We must begin by crying out for wisdom. We must hand over to our intellect the duty of making every decision. We must look for wisdom and search for it. Then we must understand the fear of the Lord.

‘Fear’ is not to be taken in the sense that common usage gives it. Fear in this ordinary sense is the trepidation our weak humanity feels when it is afraid of suffering something it does not want to happen. We are afraid, or made afraid, because of a guilty conscience, the rights of someone more powerful, an attack from one who is stronger, sickness, encountering a wild beast, suffering evil in any form. This kind of fear is not taught: it happens because we are weak. We do not have to learn what we should fear: objects of fear bring their own terror with them.

But of the fear of the Lord this is what is written: ‘Come, my children, listen to me, I shall teach you the fear of the Lord.’ The fear of the Lord has then to be learned because it can be taught. It does not lie in terror, but in something that can be taught. It does not arise from the fearfulness of our nature; it has to be acquired by obedience to the commandments, by holiness of life and by knowledge of the truth.

For us the fear of God consists wholly in love, and perfect love of God brings our fear of him to its perfection. Our love for God is entrusted with its own responsibility: to observe his counsels, to obey his laws, to trust his promises. Let us hear what Scripture says: ‘And now, Israel, what does the Lord your God ask of you except to fear the Lord your God and walk in his ways and love him and keep his commandments with your whole heart and your whole soul, so that it may be well for you?’

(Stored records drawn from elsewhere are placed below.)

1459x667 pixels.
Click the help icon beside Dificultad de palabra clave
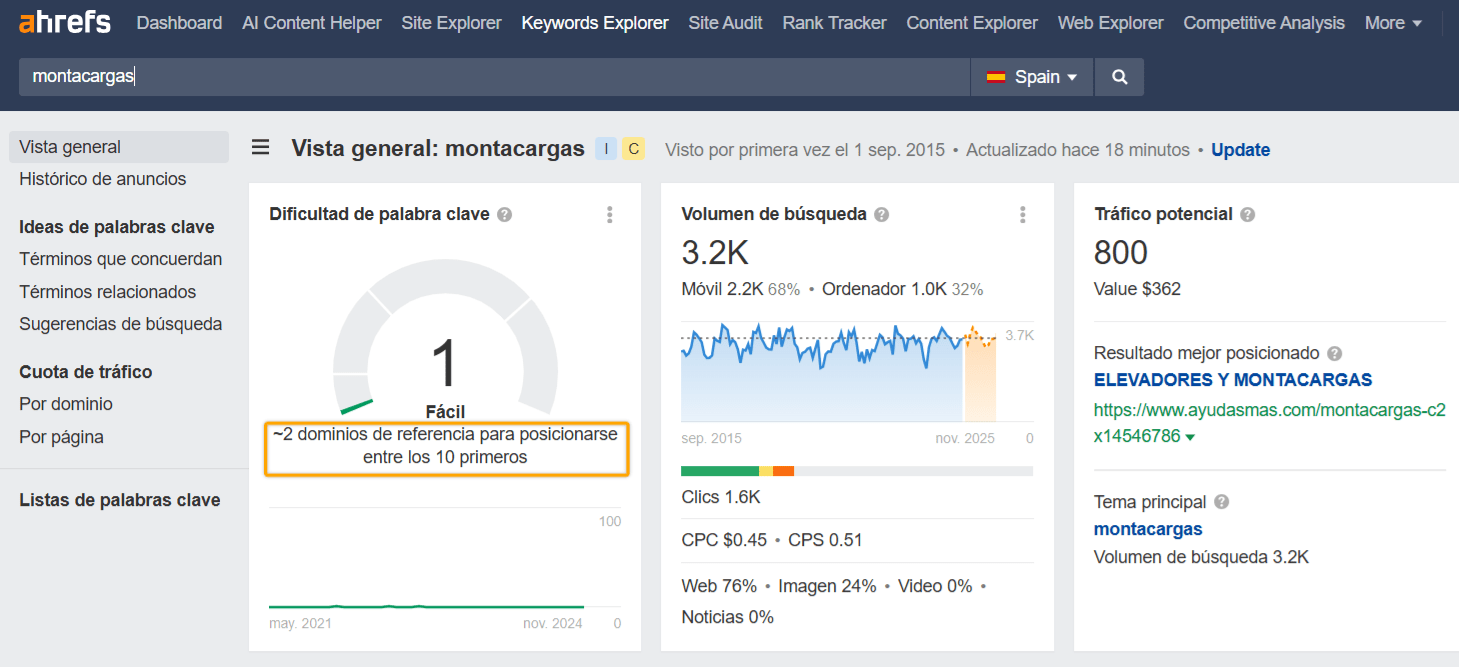pos(505,214)
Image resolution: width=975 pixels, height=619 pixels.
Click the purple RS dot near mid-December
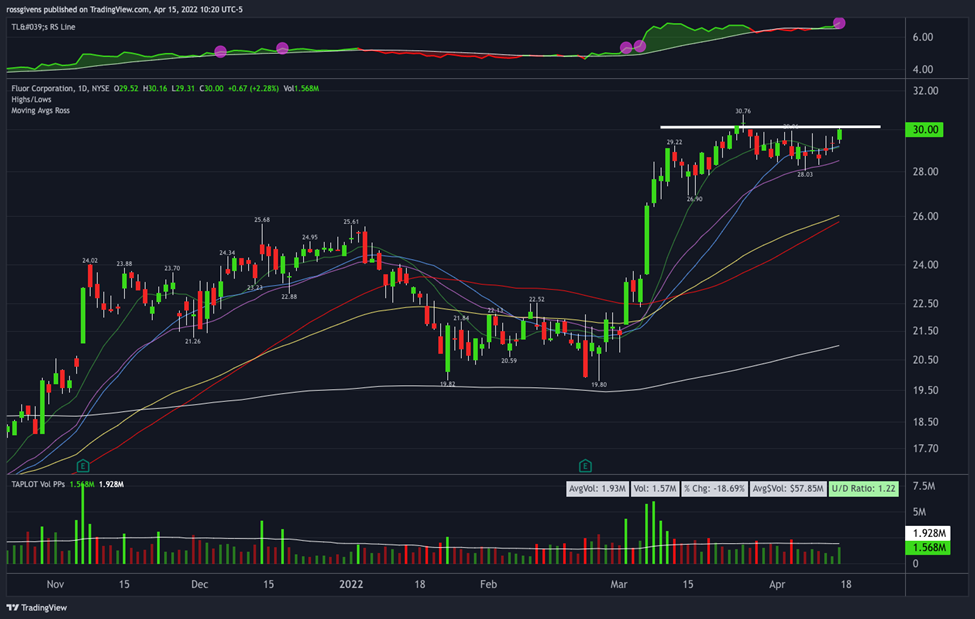(282, 48)
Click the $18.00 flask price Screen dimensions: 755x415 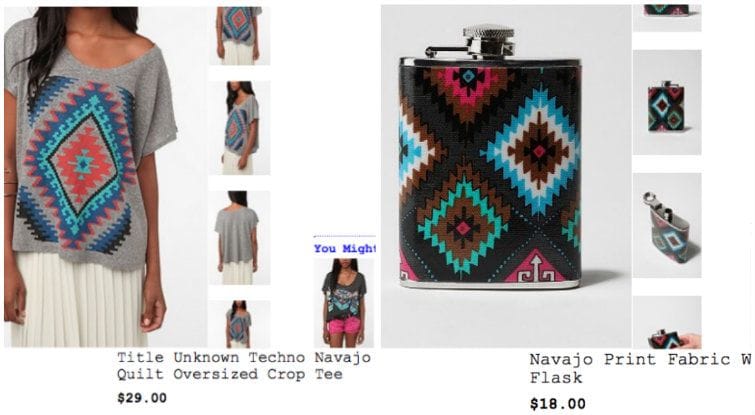[558, 403]
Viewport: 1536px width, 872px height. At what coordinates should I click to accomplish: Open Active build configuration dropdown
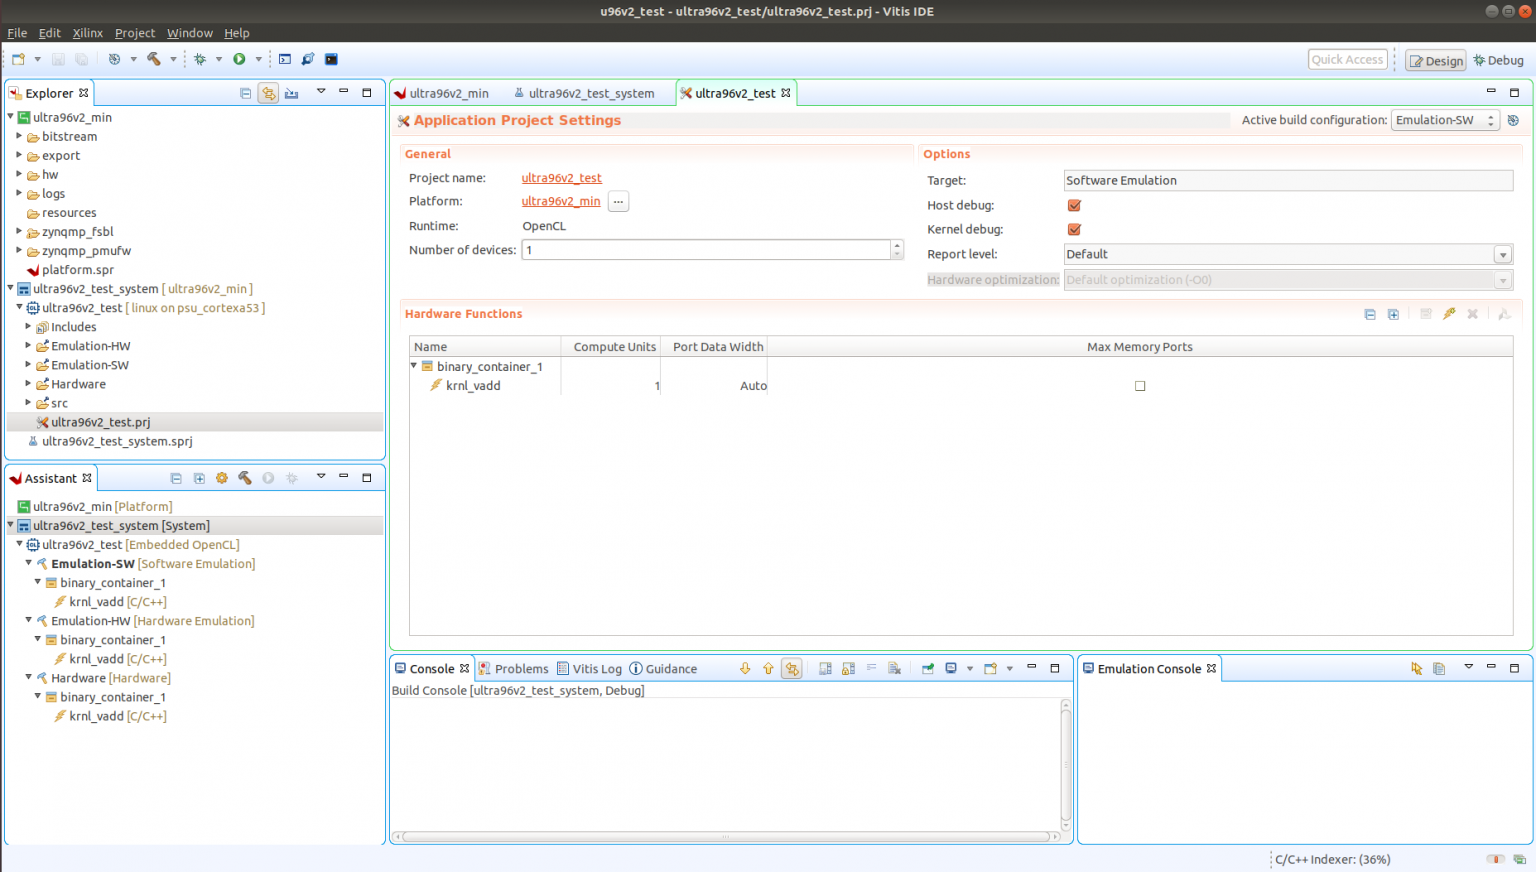pyautogui.click(x=1444, y=120)
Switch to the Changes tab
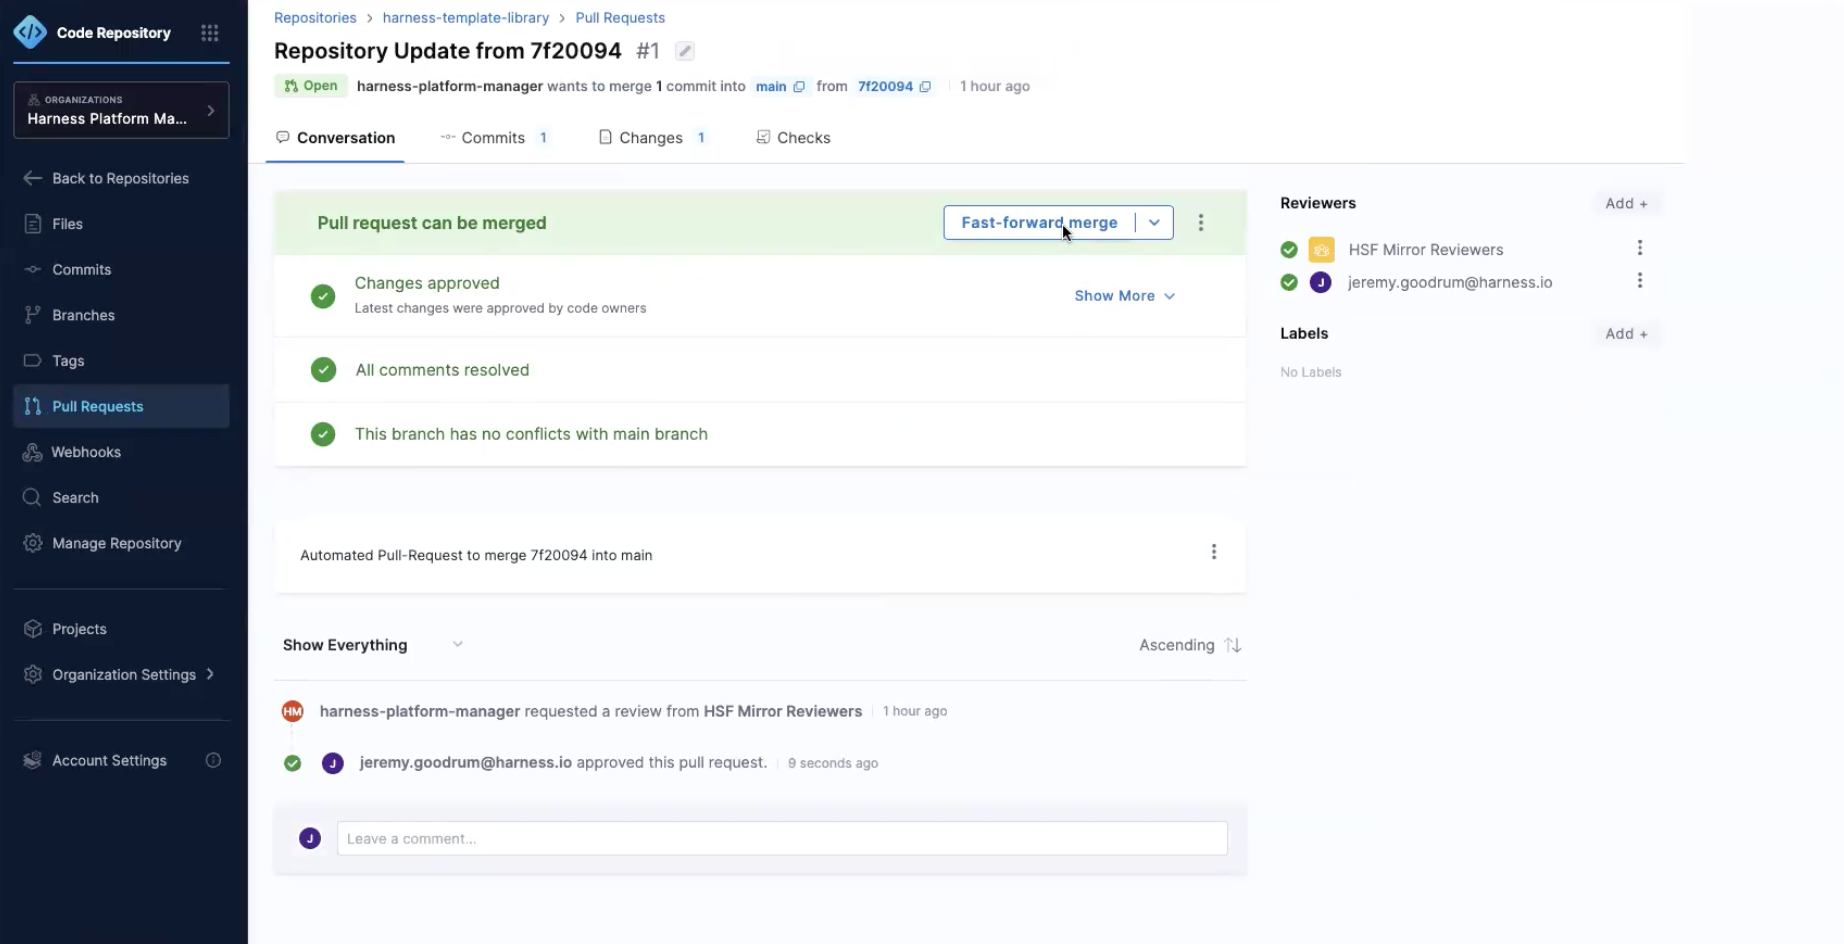1844x944 pixels. click(651, 138)
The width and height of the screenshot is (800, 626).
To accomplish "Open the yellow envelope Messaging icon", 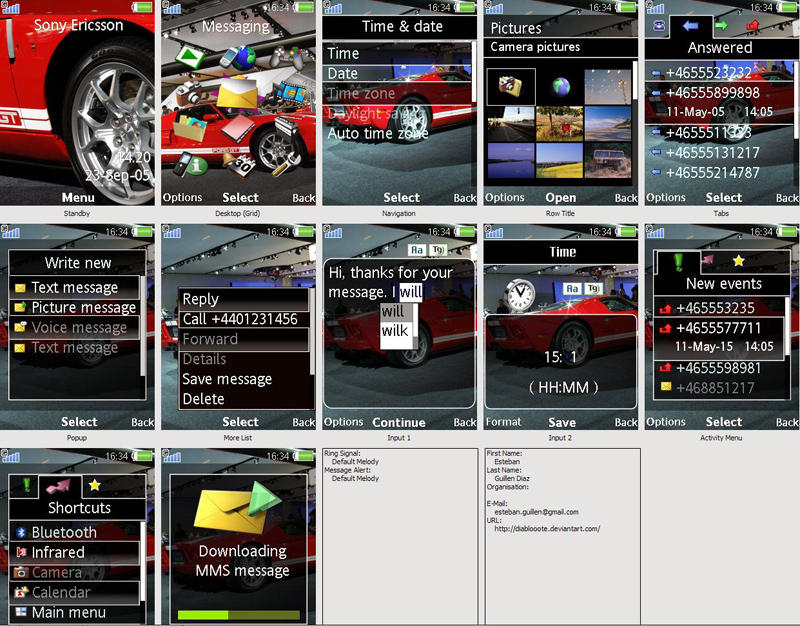I will pos(236,94).
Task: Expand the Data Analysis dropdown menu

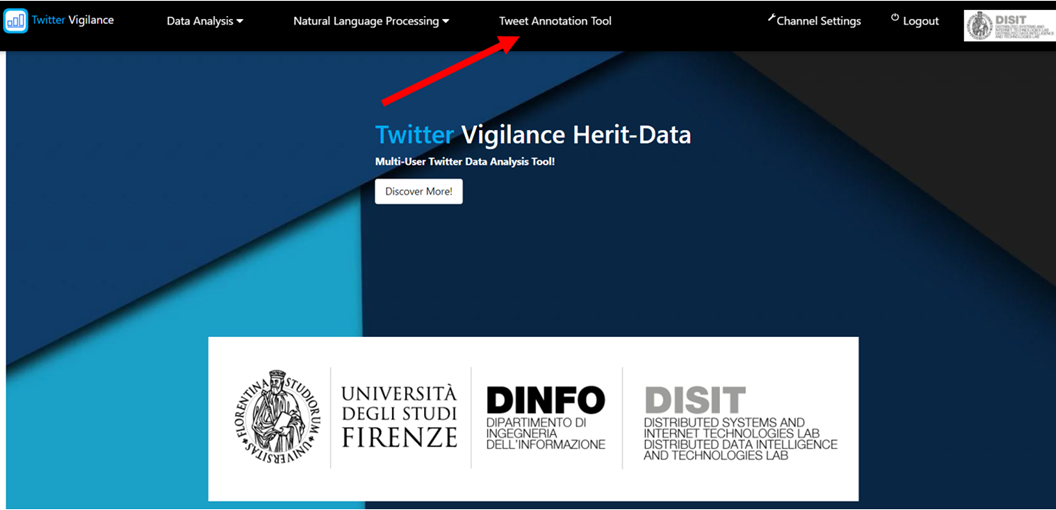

The ways of the Lord are many, though he is himself the way. When he speaks of himself he calls himself the way and shows us the reason why he called himself the way: ‘No one can come to the Father except through me.’

We must ask for these many ways, we must travel along these many ways, to find the one that is good. That is, we shall find the one way of eternal life through the guidance of many teachers. These ways are found in the law, in the prophets, in the gospels, in the writings of the apostles, in the different good works by which we fulfil the commandments. Blessed are those who walk these ways in the fear of the Lord.”